I osted about this the article mentions its a issue with the screens firmware so technically, No but Asus could possibly patch it.


----------



## willis936 (Jul 25, 2012)

Dunno what you're referring to but I assure you that expert is on crack. I've heard the N7's screen be called washed out as in it has accurate color representation and doesn't over saturate or over expose. The black levels for an LCD are astounding and the viewing angles are some of the best I've seen. There is nothing wrong with the display.

Sent from my Nexus 7 using Tapatalk 2


----------



## number5toad (Sep 13, 2011)

the red channel is slightly lacking, but that's about my only complaint...and it's a really minor complaint.


----------



## Xentar712 (Jan 22, 2012)

I guess the colors could be considered washed out when you compare them to, let's say, Galaxy Nexus. If you ask me, I like the balance of colors on the N7 better. On the Gnex, red is just too red and there have been many instances where a photoshopped picture has funky colors on it, when they look perfectly fine on the N7 or my desktop monitor.

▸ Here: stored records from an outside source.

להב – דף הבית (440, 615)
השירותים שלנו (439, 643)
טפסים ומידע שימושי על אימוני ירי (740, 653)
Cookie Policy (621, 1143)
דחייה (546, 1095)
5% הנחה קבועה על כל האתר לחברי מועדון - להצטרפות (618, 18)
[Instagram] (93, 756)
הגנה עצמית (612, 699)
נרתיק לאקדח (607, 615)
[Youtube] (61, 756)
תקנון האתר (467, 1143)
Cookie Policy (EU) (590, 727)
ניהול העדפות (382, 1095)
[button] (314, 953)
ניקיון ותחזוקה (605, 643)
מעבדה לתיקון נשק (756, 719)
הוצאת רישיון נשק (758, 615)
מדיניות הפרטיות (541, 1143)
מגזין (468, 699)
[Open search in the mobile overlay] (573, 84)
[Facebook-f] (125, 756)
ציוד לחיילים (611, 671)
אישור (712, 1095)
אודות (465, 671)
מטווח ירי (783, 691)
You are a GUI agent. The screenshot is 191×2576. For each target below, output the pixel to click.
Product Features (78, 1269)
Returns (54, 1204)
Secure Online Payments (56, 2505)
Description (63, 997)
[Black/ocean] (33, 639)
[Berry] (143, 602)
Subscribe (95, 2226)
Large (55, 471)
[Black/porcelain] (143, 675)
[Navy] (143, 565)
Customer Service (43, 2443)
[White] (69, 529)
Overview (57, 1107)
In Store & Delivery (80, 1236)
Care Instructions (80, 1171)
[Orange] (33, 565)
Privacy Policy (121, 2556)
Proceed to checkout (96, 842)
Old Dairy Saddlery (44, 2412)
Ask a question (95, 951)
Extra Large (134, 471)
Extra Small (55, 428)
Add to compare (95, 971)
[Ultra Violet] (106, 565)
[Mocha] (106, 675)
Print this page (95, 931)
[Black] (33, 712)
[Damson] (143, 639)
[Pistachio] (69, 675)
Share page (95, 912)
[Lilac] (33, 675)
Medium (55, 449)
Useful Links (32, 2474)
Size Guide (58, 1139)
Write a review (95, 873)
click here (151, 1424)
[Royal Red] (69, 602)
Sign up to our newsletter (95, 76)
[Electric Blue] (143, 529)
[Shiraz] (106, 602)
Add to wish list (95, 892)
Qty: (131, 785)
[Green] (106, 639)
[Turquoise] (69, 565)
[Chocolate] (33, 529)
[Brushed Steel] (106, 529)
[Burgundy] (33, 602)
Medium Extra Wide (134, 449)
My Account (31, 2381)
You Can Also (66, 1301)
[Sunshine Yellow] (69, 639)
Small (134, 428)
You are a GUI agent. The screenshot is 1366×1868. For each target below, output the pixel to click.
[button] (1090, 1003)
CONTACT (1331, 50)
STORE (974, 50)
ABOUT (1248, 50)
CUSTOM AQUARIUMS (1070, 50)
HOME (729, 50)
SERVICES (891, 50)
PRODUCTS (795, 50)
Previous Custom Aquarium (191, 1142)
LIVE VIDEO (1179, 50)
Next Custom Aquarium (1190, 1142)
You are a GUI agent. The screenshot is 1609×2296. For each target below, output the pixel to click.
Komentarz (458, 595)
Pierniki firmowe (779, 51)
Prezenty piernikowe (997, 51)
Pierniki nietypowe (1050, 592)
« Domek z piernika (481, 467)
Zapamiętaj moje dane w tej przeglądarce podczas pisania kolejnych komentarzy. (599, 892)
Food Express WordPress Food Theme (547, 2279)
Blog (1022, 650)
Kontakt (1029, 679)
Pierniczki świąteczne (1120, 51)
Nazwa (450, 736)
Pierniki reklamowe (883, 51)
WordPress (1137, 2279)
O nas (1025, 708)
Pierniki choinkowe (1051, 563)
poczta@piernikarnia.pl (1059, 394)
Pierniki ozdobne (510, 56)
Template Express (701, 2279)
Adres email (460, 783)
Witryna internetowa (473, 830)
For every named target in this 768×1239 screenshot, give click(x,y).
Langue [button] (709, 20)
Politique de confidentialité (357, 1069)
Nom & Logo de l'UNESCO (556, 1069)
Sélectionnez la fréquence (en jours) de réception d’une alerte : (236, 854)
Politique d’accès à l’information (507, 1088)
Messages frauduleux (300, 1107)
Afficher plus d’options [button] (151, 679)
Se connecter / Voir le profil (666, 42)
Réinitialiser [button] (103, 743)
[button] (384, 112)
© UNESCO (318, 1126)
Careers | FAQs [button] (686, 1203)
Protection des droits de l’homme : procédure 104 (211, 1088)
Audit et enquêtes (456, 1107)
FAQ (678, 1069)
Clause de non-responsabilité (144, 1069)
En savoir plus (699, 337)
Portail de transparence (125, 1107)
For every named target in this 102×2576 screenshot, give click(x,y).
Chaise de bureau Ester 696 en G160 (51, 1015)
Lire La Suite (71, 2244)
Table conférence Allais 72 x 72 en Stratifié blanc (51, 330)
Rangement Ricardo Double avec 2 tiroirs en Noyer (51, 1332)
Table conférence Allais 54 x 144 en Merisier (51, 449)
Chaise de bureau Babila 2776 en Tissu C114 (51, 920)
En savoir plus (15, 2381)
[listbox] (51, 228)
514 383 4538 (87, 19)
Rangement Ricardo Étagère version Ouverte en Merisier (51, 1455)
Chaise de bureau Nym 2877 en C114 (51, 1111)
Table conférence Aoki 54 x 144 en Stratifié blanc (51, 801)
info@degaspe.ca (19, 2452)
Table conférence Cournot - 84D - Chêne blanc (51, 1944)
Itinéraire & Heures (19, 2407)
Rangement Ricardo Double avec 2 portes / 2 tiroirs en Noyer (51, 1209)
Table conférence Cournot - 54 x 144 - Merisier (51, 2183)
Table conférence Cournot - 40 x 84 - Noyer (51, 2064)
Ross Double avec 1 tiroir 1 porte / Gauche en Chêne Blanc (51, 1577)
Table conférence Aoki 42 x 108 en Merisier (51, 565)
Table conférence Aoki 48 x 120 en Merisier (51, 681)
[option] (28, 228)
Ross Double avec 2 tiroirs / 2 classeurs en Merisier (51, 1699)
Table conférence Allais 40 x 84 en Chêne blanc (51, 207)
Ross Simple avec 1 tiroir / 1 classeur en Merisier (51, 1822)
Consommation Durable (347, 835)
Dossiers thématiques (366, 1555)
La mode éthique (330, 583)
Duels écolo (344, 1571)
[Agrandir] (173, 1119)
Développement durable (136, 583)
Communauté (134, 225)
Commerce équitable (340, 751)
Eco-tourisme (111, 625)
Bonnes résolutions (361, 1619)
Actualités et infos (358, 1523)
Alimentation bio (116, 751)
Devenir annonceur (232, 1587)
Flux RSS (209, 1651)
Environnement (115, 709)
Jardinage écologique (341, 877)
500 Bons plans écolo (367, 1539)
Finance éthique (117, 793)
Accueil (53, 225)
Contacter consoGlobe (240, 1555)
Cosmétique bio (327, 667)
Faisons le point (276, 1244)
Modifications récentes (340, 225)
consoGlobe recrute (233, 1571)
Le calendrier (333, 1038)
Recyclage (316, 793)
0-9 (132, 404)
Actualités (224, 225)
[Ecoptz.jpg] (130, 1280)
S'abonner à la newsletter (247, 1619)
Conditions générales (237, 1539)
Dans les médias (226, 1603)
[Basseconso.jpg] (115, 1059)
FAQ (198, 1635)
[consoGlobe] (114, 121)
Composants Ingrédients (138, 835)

Sent from my Nexus 7 using Tapatalk 2


----------



## robfromga (Nov 15, 2011)

Really? Seriously? Dude, decafe only.


----------



## Colchiro (Aug 26, 2011)

Many roms let you tweak the color calibration and gamma. Codename Android is a nice one.


----------



## johnboy7501 (Nov 10, 2011)

http://forum.xda-developers.com/showthread.php?t=1815414
This script disables the setting causing the washed out colors.
Sent from my Nexus 7 using Tapatalk 2


----------